((

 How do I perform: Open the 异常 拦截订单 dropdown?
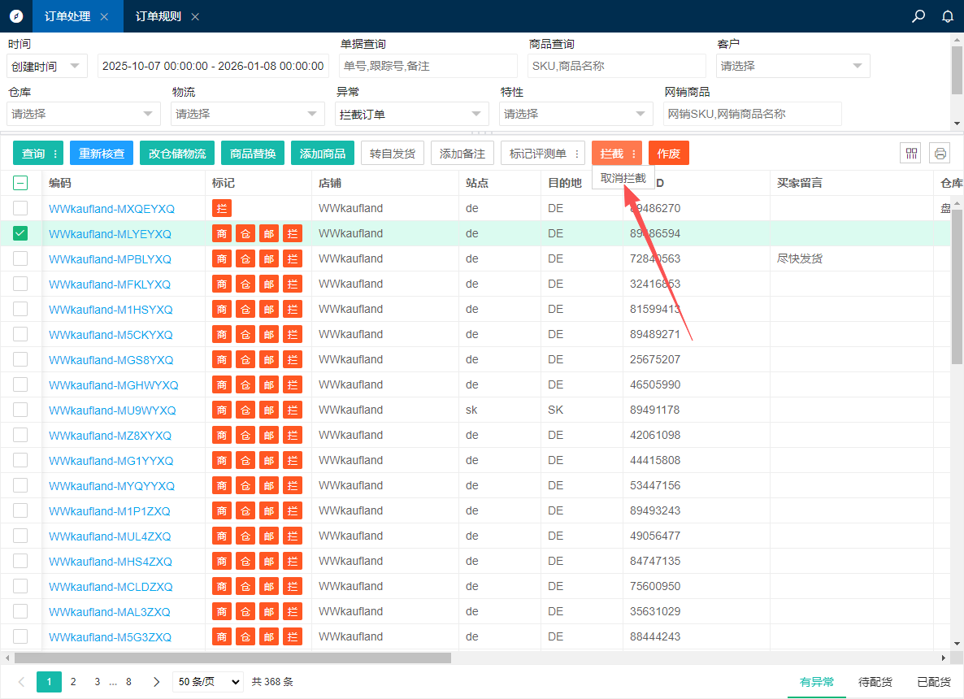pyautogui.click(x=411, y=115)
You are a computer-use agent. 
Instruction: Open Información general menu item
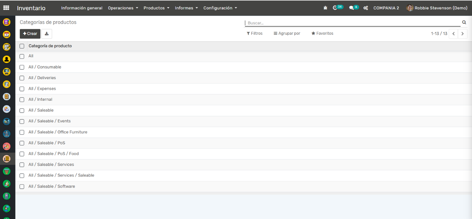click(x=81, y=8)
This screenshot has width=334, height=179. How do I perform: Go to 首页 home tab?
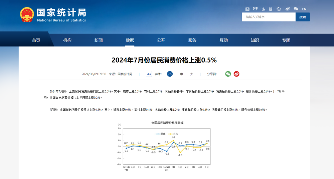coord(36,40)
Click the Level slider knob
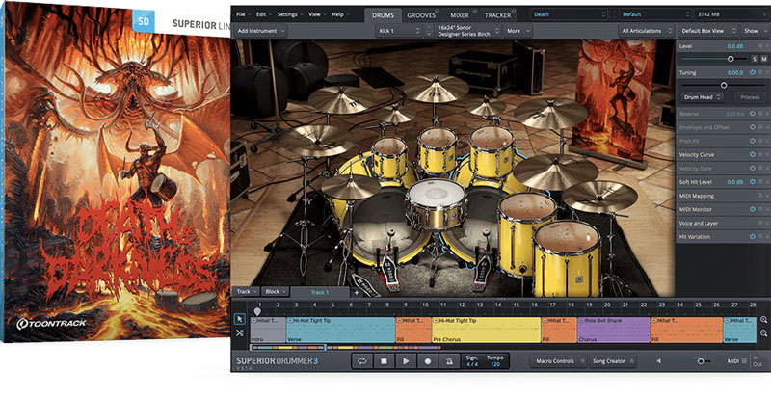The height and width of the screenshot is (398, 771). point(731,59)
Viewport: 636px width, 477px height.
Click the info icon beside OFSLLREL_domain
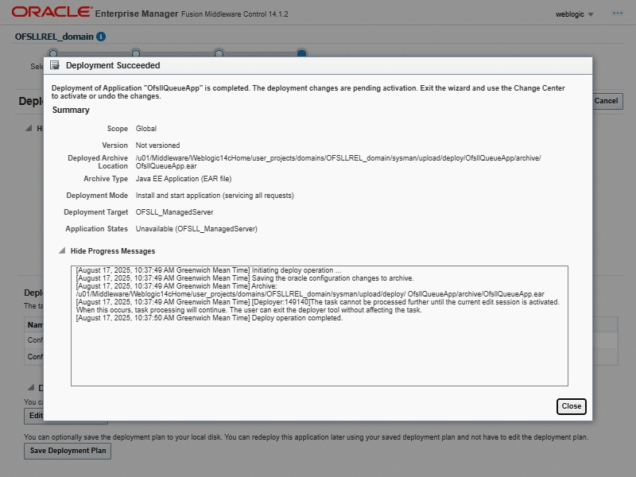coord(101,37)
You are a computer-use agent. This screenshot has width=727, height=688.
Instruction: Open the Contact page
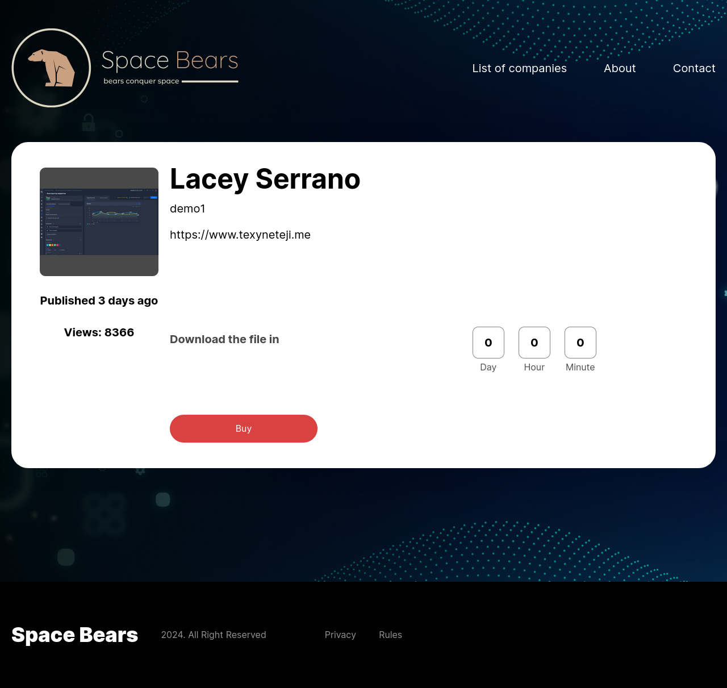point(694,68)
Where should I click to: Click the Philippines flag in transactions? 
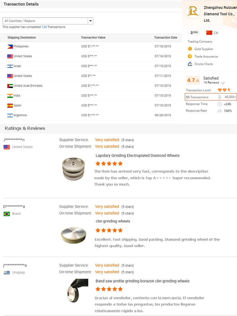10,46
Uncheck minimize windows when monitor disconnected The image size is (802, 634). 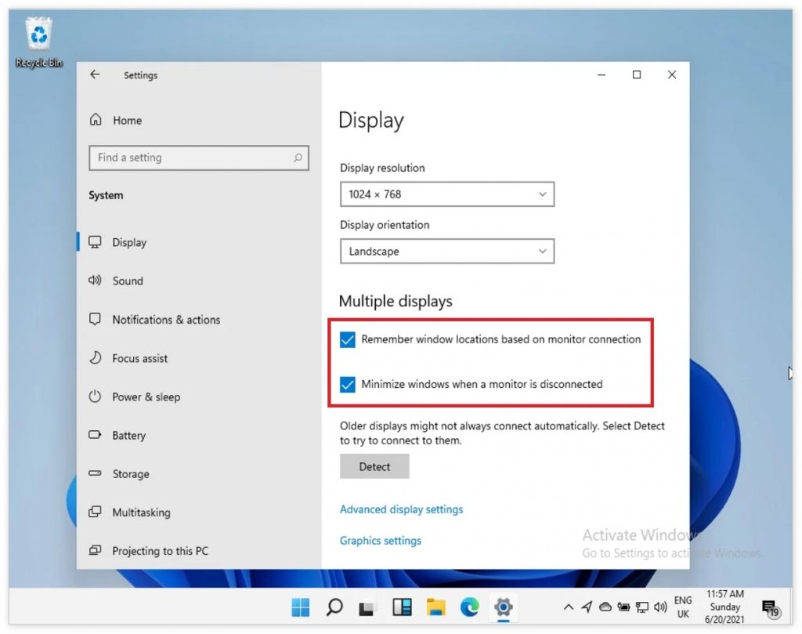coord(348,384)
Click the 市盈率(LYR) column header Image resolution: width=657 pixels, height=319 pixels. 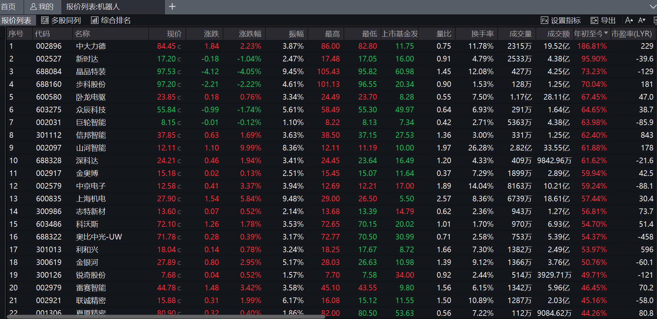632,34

))
((

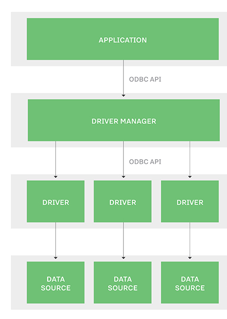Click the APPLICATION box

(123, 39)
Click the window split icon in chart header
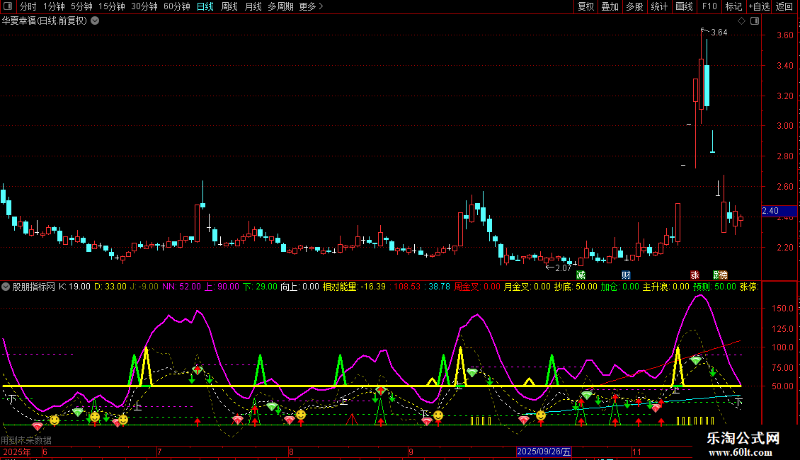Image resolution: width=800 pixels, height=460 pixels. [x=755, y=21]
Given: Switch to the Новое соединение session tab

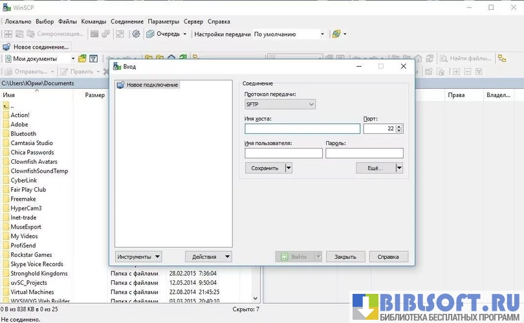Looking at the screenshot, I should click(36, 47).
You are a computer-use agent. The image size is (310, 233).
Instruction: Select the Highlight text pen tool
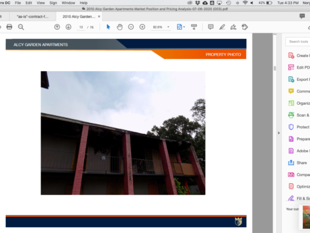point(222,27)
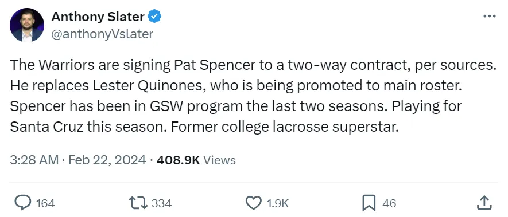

))

Task description
Using the material above, gather every line that includes "computer".

Finished task
You are a computer-use agent. 
You are a computer-use agent. This screenshot has width=727, height=688.
You are a computer-use agent. The image size is (310, 233).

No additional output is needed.